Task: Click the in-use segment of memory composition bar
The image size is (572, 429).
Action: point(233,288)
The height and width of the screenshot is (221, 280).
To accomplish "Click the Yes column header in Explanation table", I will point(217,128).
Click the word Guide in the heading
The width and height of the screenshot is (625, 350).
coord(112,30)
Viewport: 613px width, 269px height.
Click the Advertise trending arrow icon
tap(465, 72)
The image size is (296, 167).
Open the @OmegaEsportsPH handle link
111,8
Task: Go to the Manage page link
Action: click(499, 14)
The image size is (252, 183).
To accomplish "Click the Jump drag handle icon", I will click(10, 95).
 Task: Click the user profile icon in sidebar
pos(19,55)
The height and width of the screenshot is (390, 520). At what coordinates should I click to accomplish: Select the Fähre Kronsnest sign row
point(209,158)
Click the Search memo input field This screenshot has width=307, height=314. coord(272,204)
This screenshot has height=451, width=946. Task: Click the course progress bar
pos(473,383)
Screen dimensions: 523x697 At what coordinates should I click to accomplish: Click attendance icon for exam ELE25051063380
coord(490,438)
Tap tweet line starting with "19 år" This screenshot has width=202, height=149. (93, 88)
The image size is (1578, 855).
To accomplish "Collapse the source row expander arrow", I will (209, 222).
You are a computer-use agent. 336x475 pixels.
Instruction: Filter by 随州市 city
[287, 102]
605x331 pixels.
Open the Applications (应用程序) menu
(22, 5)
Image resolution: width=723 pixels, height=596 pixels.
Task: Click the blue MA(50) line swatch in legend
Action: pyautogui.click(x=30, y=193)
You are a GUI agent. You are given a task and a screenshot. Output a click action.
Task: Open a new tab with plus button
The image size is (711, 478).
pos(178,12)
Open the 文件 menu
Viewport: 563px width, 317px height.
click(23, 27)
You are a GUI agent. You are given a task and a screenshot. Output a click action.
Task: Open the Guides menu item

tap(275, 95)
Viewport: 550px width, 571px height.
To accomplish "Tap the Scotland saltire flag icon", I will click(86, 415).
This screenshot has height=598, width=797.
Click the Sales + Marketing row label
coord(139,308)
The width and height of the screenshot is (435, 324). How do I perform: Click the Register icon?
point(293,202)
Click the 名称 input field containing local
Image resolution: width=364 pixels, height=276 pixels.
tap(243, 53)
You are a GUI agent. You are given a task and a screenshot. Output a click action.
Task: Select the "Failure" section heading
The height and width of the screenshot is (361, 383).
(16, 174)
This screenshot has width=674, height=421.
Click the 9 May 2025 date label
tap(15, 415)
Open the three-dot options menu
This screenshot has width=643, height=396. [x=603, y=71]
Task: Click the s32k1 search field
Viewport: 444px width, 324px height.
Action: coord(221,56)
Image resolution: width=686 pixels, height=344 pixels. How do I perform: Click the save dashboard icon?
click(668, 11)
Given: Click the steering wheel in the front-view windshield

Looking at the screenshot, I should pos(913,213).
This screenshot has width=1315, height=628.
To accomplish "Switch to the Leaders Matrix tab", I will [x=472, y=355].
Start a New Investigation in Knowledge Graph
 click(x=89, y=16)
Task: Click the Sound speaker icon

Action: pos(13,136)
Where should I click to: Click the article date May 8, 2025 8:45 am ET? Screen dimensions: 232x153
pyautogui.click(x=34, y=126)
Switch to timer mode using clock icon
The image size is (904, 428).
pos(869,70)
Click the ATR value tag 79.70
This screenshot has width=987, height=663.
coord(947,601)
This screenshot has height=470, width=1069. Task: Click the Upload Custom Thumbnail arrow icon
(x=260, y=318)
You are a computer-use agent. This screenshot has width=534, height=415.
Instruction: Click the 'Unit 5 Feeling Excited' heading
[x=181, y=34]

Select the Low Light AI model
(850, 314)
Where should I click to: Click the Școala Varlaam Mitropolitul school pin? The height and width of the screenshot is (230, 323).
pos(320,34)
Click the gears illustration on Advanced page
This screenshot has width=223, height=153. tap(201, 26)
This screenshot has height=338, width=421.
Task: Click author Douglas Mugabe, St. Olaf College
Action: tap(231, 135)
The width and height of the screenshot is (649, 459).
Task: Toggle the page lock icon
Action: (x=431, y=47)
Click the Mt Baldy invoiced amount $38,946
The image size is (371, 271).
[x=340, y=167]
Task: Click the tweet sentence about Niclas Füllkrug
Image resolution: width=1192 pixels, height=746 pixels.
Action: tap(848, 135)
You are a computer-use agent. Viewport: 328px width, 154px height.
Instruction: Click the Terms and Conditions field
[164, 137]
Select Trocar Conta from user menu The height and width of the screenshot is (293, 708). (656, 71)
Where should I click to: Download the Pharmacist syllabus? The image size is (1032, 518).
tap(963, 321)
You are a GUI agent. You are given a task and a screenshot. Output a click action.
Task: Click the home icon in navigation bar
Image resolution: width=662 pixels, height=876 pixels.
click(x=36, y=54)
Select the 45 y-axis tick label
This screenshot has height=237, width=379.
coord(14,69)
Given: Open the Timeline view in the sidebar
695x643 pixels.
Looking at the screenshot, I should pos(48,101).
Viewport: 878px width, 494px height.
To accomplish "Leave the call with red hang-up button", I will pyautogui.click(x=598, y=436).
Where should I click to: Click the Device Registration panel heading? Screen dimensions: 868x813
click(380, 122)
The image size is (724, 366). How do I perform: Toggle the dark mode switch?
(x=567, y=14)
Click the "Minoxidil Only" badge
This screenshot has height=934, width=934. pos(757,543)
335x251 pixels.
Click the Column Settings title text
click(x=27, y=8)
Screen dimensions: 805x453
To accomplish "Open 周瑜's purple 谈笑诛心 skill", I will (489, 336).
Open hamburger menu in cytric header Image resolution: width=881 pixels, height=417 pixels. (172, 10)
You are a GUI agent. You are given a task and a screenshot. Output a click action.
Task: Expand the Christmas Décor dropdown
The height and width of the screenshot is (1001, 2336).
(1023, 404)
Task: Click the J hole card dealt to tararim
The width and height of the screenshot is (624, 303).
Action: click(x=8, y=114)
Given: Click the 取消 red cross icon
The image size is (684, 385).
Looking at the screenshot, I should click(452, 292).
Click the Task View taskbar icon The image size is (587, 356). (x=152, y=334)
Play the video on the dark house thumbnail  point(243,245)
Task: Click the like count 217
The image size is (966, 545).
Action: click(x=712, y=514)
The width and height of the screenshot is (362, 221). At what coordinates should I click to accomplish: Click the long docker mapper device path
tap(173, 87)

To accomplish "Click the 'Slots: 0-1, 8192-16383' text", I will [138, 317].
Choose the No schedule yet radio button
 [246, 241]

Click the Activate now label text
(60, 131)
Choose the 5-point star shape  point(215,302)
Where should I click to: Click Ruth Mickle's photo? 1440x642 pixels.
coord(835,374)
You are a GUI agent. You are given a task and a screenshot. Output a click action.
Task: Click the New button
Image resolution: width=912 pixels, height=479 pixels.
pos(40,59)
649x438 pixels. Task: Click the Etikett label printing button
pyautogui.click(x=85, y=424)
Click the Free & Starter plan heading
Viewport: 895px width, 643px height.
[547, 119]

::::::::::

■ **WHAT IS REQUIRED**
The data above needs to be repeated exactly, line for line.

■ **TASK RESPONSE**
Task: Click the in-use segment of memory composition bar
The image size is (572, 429).
Action: point(233,288)
The height and width of the screenshot is (221, 280).
To accomplish "Click the Yes column header in Explanation table", I will point(217,128).
Click the word Guide in the heading
The width and height of the screenshot is (625, 350).
coord(112,30)
Viewport: 613px width, 269px height.
Click the Advertise trending arrow icon
tap(465, 72)
The image size is (296, 167).
Open the @OmegaEsportsPH handle link
111,8
Task: Go to the Manage page link
Action: click(499, 14)
The image size is (252, 183).
To accomplish "Click the Jump drag handle icon", I will click(10, 95).
 Task: Click the user profile icon in sidebar
pos(19,55)
The height and width of the screenshot is (390, 520). At what coordinates should I click to accomplish: Select the Fähre Kronsnest sign row
point(209,158)
Click the Search memo input field This screenshot has width=307, height=314. coord(272,204)
This screenshot has height=451, width=946. Task: Click the course progress bar
pos(473,383)
Screen dimensions: 523x697 At what coordinates should I click to accomplish: Click attendance icon for exam ELE25051063380
coord(490,438)
Tap tweet line starting with "19 år" This screenshot has width=202, height=149. (93, 88)
The image size is (1578, 855).
To accomplish "Collapse the source row expander arrow", I will (209, 222).
You are a computer-use agent. 336x475 pixels.
Instruction: Filter by 随州市 city
[287, 102]
605x331 pixels.
Open the Applications (应用程序) menu
(22, 5)
Image resolution: width=723 pixels, height=596 pixels.
Task: Click the blue MA(50) line swatch in legend
Action: pyautogui.click(x=30, y=193)
You are a GUI agent. You are given a task and a screenshot. Output a click action.
Task: Open a new tab with plus button
The image size is (711, 478).
pos(178,12)
Open the 文件 menu
Viewport: 563px width, 317px height.
click(23, 27)
You are a GUI agent. You are given a task and a screenshot. Output a click action.
Task: Open the Guides menu item

tap(275, 95)
Viewport: 550px width, 571px height.
To accomplish "Tap the Scotland saltire flag icon", I will click(86, 415).
This screenshot has height=598, width=797.
Click the Sales + Marketing row label
coord(139,308)
The width and height of the screenshot is (435, 324). How do I perform: Click the Register icon?
point(293,202)
Click the 名称 input field containing local
Image resolution: width=364 pixels, height=276 pixels.
tap(243, 53)
You are a GUI agent. You are given a task and a screenshot. Output a click action.
Task: Select the "Failure" section heading
The height and width of the screenshot is (361, 383).
(16, 174)
This screenshot has width=674, height=421.
Click the 9 May 2025 date label
tap(15, 415)
Open the three-dot options menu
This screenshot has width=643, height=396. [x=603, y=71]
Task: Click the s32k1 search field
Viewport: 444px width, 324px height.
Action: coord(221,56)
Image resolution: width=686 pixels, height=344 pixels. How do I perform: Click the save dashboard icon?
click(668, 11)
Given: Click the steering wheel in the front-view windshield

Looking at the screenshot, I should pos(913,213).
This screenshot has width=1315, height=628.
To accomplish "Switch to the Leaders Matrix tab", I will [x=472, y=355].
Start a New Investigation in Knowledge Graph
 click(x=89, y=16)
Task: Click the Sound speaker icon

Action: pos(13,136)
Where should I click to: Click the article date May 8, 2025 8:45 am ET? Screen dimensions: 232x153
pyautogui.click(x=34, y=126)
Switch to timer mode using clock icon
The image size is (904, 428).
pos(869,70)
Click the ATR value tag 79.70
This screenshot has width=987, height=663.
coord(947,601)
This screenshot has height=470, width=1069. Task: Click the Upload Custom Thumbnail arrow icon
(x=260, y=318)
You are a computer-use agent. This screenshot has width=534, height=415.
Instruction: Click the 'Unit 5 Feeling Excited' heading
[x=181, y=34]

Select the Low Light AI model
(850, 314)
Where should I click to: Click the Școala Varlaam Mitropolitul school pin? The height and width of the screenshot is (230, 323).
pos(320,34)
Click the gears illustration on Advanced page
This screenshot has width=223, height=153. tap(201, 26)
This screenshot has height=338, width=421.
Task: Click author Douglas Mugabe, St. Olaf College
Action: tap(231, 135)
The width and height of the screenshot is (649, 459).
Task: Toggle the page lock icon
Action: (x=431, y=47)
Click the Mt Baldy invoiced amount $38,946
The image size is (371, 271).
[x=340, y=167]
Task: Click the tweet sentence about Niclas Füllkrug
Image resolution: width=1192 pixels, height=746 pixels.
Action: tap(848, 135)
You are a computer-use agent. Viewport: 328px width, 154px height.
Instruction: Click the Terms and Conditions field
[164, 137]
Select Trocar Conta from user menu The height and width of the screenshot is (293, 708). (656, 71)
Where should I click to: Download the Pharmacist syllabus? The image size is (1032, 518).
tap(963, 321)
You are a GUI agent. You are given a task and a screenshot. Output a click action.
Task: Click the home icon in navigation bar
Image resolution: width=662 pixels, height=876 pixels.
click(x=36, y=54)
Select the 45 y-axis tick label
This screenshot has height=237, width=379.
coord(14,69)
Given: Open the Timeline view in the sidebar
695x643 pixels.
Looking at the screenshot, I should pos(48,101).
Viewport: 878px width, 494px height.
To accomplish "Leave the call with red hang-up button", I will pyautogui.click(x=598, y=436).
Where should I click to: Click the Device Registration panel heading? Screen dimensions: 868x813
click(380, 122)
The image size is (724, 366). How do I perform: Toggle the dark mode switch?
(x=567, y=14)
Click the "Minoxidil Only" badge
This screenshot has height=934, width=934. pos(757,543)
335x251 pixels.
Click the Column Settings title text
click(x=27, y=8)
Screen dimensions: 805x453
To accomplish "Open 周瑜's purple 谈笑诛心 skill", I will (489, 336).
Open hamburger menu in cytric header Image resolution: width=881 pixels, height=417 pixels. (172, 10)
You are a GUI agent. You are given a task and a screenshot. Output a click action.
Task: Expand the Christmas Décor dropdown
The height and width of the screenshot is (1001, 2336).
(1023, 404)
Task: Click the J hole card dealt to tararim
The width and height of the screenshot is (624, 303).
Action: click(x=8, y=114)
Given: Click the 取消 red cross icon
The image size is (684, 385).
Looking at the screenshot, I should click(452, 292).
Click the Task View taskbar icon The image size is (587, 356). (x=152, y=334)
Play the video on the dark house thumbnail  point(243,245)
Task: Click the like count 217
The image size is (966, 545).
Action: click(x=712, y=514)
The width and height of the screenshot is (362, 221). At what coordinates should I click to accomplish: Click the long docker mapper device path
tap(173, 87)

To accomplish "Click the 'Slots: 0-1, 8192-16383' text", I will [138, 317].
Choose the No schedule yet radio button
 [246, 241]

Click the Activate now label text
(60, 131)
Choose the 5-point star shape  point(215,302)
Where should I click to: Click Ruth Mickle's photo? 1440x642 pixels.
coord(835,374)
You are a GUI agent. You are given a task and a screenshot. Output a click action.
Task: Click the New button
Image resolution: width=912 pixels, height=479 pixels.
pos(40,59)
649x438 pixels. Task: Click the Etikett label printing button
pyautogui.click(x=85, y=424)
Click the Free & Starter plan heading
Viewport: 895px width, 643px height.
[547, 119]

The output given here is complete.